Items don’t do anything yet, but I have a fairly good idea on how to do that part. It will be very similar to what I had in the Python implementation of Revengate.

Next week: victory conditions; maybe: items for progressions and damage over time.

2023-01-05

Revengate 0.2.0 is ready for play testing on Android. That’s my first public build of the Godot reimplementation! It doesn’t do much, but you can beat up monsters and go infinitely deep in the dungeon. Google Play will probably take a few more days to show the latest version, but the manual APK install is ready for action.

What level did you reach?

As I was making zooming and panning more mobile friendly, I got really confused by how events were processed. It just didn’t seem to match the way it was described in the doc, so I set up a few experiments with lots of logging to really understand how Godot handle user input. Here’s what I found.

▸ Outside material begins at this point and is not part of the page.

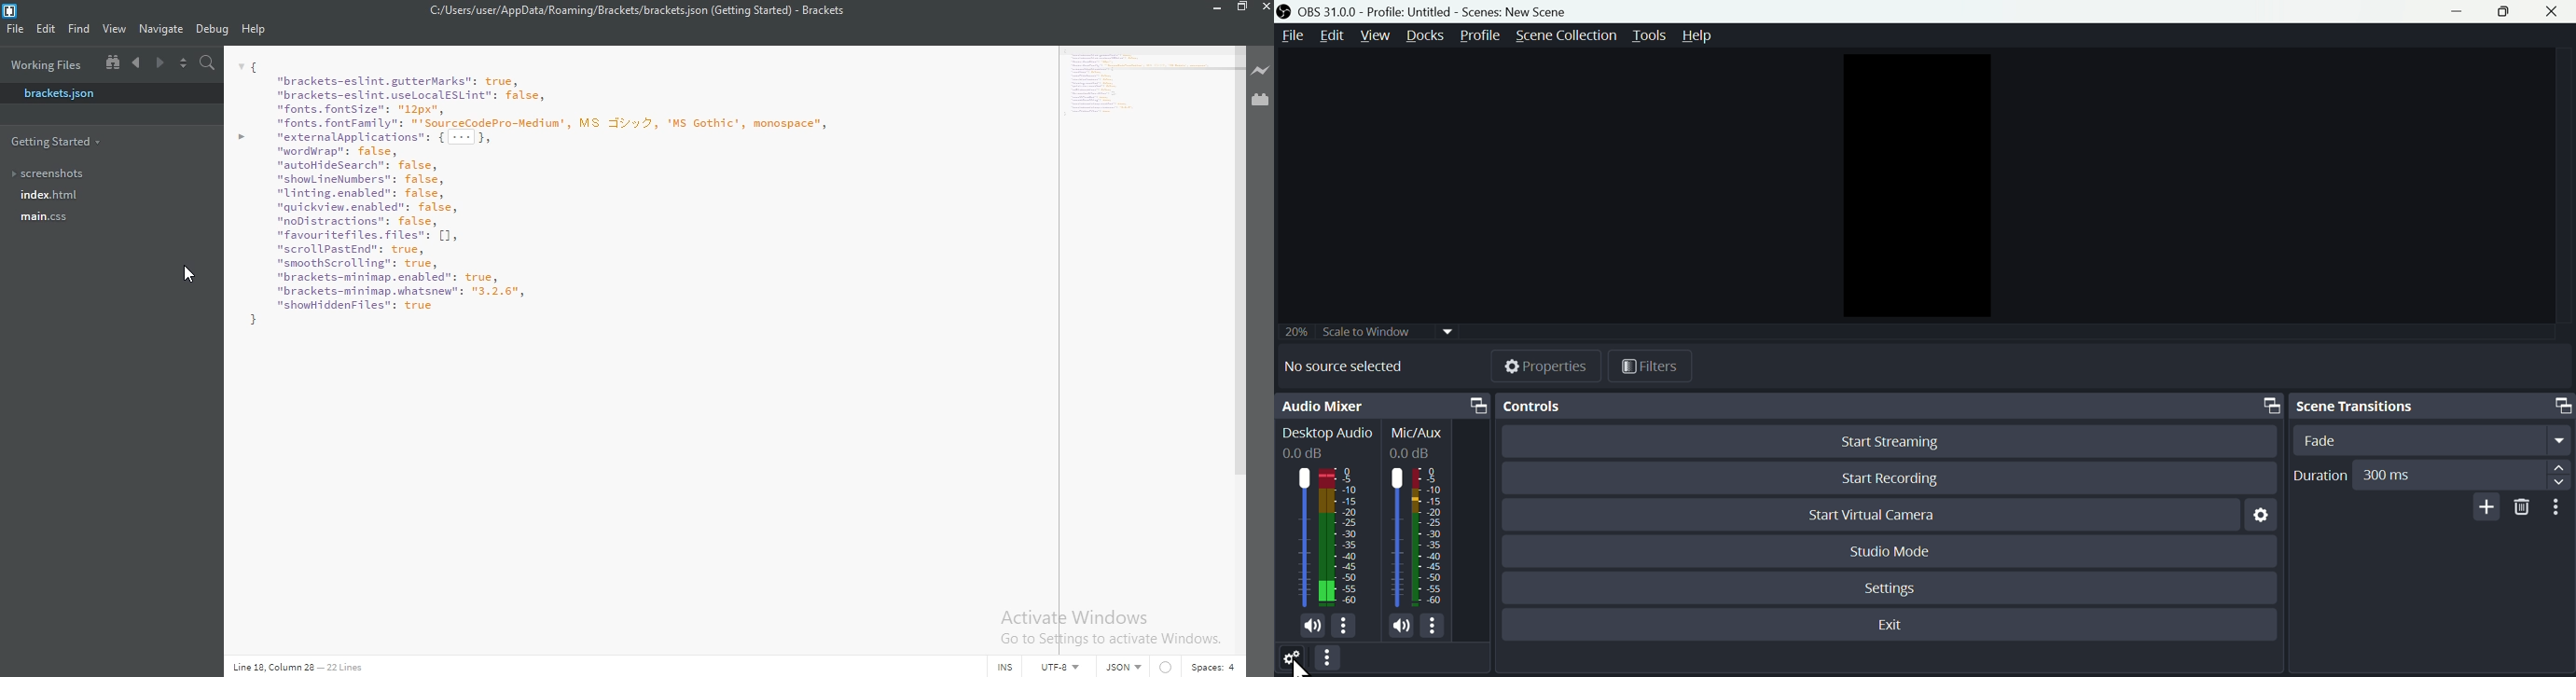 The width and height of the screenshot is (2576, 700). What do you see at coordinates (1884, 514) in the screenshot?
I see `start virtual camera` at bounding box center [1884, 514].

All input events propagate through 3 main phases:

  1. Node_input() in reverse traversal order for all nodes in the scene;
  2. Control._gui_input() for the control (widget) where the click was or for the control with focus in the case of keyboard events;
  3. Node._unhandled_input() in reverse traversal order for all nodes in the scene.

Here, “reverse traversal order” means that we start at the bottom of the screen tree as rendered in the editor and go up one line at a time.

Disabled controls still get _gui_input() and _unhandled_input(). Invisible controls pass _gui_input() to their parent, they still receive _unhandled_input(). The SubViewportContainer receives the _gui_input() for the Viewport.

Calling either Viewport.set_input_as_handled() or Control.accept_event() has the same effect: it immediately stops the propagation of an input event. They can be called from any of the _*input() methods and they do not need a reference to the event. Accepting in the _gui_input() of a control will block the built-in behavior of that control. For example, calling accept_event() in MyButton._gui_input() will prevent the pressed signal from being emitted.

The z_index property of a node can make it to show on top of other graphical elements, but it has no effect on which control will receive the _gui_input. Only the order in the scene tree can change that.

I also ran into an interesting problem: SubViewports do no remap user-defined InputEvents. That forced me to understand Transform2D, a 2x3 matrix that is a property of all Godot Node2D objects. A position vector can be multiplied with it to translate, scale, and rotate it, but since it’s the transform to render a Node2D, inverting the matrix is often required depending on which coordinate system you want to remap to.

While pulling my hair (figuratively) to figure in what order I had to apply the above transform, I adopted following convention in all my logging messages:

  • pixel coordinates are noted “(x, y)”
  • tile coordinates are noted “[x:y]”

This really helped!

I got rid of spacial audio for now, but I like the concept. I will definitely revisit it later.

I started reading Leviathan Scott Westerfeld and Keith Thompson. Now that’s one damn good steampunk novel! The main premise of steampunk is that some kind of technological advance came in early during the Victorian era, but everything else about social dynamics is pretty much the same. In Leviathan, you are greeted by bioengineering and Gundam-style mechas during the 19th century. Wow!